We used similar procedures as in the UK Biobank to process raw data and extract information on movement behaviours (, v6.2.1) [12]. In brief, the processing scheme to extract information from raw accelerometer data included the following steps: (1) resample the acceleration at x/y/z axes to 100 Hz; (2) calibrate the signals of acceleration, and for those with insufficient stationary data recalibrate using data from the previous/next use of the same device; (3) remove sensor noise and gravity; (4) calculate the vector magnitude using the Euclidian Norm minus 1 g (ENMO) with negative values truncated to zero; (5) 30-s epoch analysis; (6) detect non-wear time, i.e. unbroken episodes of at least 60 min during which SD of each axis of acceleration was less than 13.0 mg; (7) calculate the activity volume and intensity summary [12]. To account for potential wear-time diurnal bias, recording interruptions and non-wear-time were imputed using the average values from the corresponding minute of the day on the remaining days of worn data as in the previous study [12].

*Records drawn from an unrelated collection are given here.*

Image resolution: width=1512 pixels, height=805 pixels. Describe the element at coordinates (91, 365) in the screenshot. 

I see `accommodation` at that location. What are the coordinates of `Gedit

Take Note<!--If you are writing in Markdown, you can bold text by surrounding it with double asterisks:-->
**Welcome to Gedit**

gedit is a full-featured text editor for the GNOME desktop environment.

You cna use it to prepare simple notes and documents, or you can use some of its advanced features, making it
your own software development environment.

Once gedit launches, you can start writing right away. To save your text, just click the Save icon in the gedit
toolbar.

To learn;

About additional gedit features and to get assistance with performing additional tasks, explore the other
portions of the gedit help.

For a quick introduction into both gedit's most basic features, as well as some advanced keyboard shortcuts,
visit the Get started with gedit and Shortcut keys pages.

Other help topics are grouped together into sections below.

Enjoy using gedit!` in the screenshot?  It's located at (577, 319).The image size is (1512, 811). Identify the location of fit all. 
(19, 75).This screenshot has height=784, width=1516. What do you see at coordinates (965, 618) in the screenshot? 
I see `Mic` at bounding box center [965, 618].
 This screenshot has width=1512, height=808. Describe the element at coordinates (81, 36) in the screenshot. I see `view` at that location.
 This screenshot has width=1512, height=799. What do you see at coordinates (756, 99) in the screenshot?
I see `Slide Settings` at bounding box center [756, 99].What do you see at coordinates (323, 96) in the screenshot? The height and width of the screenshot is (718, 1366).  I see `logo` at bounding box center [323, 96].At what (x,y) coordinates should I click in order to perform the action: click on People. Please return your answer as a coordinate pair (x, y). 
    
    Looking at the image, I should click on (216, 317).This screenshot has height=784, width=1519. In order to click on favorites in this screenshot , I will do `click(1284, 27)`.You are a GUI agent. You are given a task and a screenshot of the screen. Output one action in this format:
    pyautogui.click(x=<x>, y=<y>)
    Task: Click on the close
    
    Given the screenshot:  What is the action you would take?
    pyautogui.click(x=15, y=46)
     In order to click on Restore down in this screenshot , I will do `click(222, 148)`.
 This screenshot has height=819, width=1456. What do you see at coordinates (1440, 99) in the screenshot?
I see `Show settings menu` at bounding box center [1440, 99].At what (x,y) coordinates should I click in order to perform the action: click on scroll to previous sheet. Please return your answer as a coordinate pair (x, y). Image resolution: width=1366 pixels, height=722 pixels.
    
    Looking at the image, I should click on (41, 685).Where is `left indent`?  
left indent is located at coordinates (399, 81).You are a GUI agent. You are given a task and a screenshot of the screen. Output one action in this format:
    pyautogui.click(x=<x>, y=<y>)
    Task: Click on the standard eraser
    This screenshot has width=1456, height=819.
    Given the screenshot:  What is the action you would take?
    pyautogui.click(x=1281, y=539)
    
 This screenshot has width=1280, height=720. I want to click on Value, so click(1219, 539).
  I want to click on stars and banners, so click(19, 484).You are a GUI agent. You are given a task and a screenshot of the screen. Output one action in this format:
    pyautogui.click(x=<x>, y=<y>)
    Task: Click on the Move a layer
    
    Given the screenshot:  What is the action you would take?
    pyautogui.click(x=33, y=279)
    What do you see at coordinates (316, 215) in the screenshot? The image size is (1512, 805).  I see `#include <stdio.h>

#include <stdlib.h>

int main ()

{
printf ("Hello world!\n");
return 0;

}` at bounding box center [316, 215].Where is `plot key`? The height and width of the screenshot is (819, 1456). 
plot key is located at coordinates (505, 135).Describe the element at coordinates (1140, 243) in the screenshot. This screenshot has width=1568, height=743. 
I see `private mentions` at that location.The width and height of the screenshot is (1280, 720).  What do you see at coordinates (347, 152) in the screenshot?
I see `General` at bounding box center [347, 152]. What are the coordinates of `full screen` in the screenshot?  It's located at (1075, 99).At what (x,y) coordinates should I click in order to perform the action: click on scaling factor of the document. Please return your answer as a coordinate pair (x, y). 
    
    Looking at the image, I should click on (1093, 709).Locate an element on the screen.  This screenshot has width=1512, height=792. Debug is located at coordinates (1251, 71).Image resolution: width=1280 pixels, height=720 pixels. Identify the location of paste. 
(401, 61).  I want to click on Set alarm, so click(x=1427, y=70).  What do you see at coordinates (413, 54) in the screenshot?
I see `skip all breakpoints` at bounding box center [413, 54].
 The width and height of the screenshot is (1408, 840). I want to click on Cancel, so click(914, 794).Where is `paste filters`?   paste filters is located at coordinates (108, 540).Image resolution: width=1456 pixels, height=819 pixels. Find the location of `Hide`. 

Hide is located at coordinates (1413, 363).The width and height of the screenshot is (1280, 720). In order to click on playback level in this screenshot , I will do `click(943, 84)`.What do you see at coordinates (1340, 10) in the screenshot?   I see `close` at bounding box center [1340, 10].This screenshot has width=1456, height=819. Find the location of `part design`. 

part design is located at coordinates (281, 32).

According to the pre-defined exclusion criteria [12], participants were excluded if (1) the device could not be recalibrated; (2) more than 1% of readings were ‘clipped’ (fell outside the device’s dynamic range of ± 8 g) before or after calibration; (3) there was insufficient wear-time, i.e., participants accumulated less than 3 days (i.e. 72 h) of data or did not have wear-time data in each 1 h of the 24-h cycle; (4) the average acceleration was extremely low (< 1.5 mg) or high (> 100 mg).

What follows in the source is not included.